I think there is one advantage: Since blogs are updated so frequently, having the back-end locally might make google's indexing more "real-time." Take news.google.com... their news streams are assuredly more frequently reindexed than my blog, for example. Therefore, when another 9-11 happens, I can go to google and do a search for "World Trade Center" and "Blog" and get current "news" straight from the sources.

People have been using Google as an add-in for a while now (ex. "click this button to search google for topics similar to the post I've made").
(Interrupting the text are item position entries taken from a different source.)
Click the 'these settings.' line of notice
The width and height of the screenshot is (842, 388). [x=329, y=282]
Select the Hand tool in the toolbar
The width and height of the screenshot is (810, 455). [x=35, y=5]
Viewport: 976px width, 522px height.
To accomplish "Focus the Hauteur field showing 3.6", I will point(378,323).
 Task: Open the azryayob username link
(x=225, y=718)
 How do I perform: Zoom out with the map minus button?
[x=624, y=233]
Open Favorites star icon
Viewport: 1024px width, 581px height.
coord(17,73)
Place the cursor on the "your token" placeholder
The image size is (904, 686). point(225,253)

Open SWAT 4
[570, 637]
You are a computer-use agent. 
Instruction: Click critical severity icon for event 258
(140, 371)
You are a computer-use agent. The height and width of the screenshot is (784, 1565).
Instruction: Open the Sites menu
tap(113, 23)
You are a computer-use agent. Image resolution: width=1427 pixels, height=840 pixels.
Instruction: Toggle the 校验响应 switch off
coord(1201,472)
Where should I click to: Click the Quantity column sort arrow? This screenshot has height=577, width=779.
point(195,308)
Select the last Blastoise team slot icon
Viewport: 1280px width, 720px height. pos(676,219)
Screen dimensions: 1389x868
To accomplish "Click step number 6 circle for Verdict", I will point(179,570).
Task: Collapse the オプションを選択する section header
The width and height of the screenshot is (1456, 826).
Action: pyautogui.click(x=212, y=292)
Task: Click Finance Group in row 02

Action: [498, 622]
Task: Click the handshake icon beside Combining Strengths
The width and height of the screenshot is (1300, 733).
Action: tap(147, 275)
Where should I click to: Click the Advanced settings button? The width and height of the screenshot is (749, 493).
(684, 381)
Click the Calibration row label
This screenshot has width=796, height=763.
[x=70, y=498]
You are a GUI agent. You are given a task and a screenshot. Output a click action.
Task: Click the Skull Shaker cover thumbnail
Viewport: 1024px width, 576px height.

I could see a business model of charging for these value-adds, but honestly, is that enough?

Of course, we have no idea what the terms were... it could just be: google "bought" Blogger by giving Ev et. al salaries, an opportunity to work at an innovative company on an innovative project, and maybe a signing bonus for the technology. (that's how my startup was "bought" after I left it... oh and throw in some worthless "equity").

I've seen some DejaNews comparisons, but I'm not entirely convinced they are that similar... Namely, Deja had an archive of data that was not HTTP compliant (i.e. not indexable by Google), whereas Google already can index blogger posts.

It wouuld be interesting to see if Google would actually charge blogger users for the service (a la Blogger Pro) and it would be equally interesting to see if they did things like raise search-result preferences for google-hosted blogs (which, has always been a no-no... although google hasn't really hosted content this way, before).

I think I'd lean towards the "blogging is sexy" argument until I learn more. Right now hundreds of thousands of bloggers are talking about this "shake-up," which raises the brings Google to mind (and the genius of it is that it's not insiders doing the hyping... hence SEC/IPO safe).
2
jonlPerson was signed in when posted
02-16-2003
07:08 PM ET (US)
My best guess at this point is that they might have a grander strategy than they've let on.
1
Chip at Unicom.comPerson was signed in when posted
02-16-2003
06:35 PM ET (US)
I'm still not getting it. I don't see the big strategic benefit to Google. The best I can figure it's to support their IPO plan.
  • Blogging is getting big, and they see a revenue opportunity here. By acquiring the best-known brand they are poised to plump up the bottom line.
  • Blogging is sexy. Every company needs a story as part of their IPO campaign, and being the leader in the blogging market adds to that story.

Other people have commented on Google getting access to the blogging backend for the data, but I'm just not seeing where it goes from there.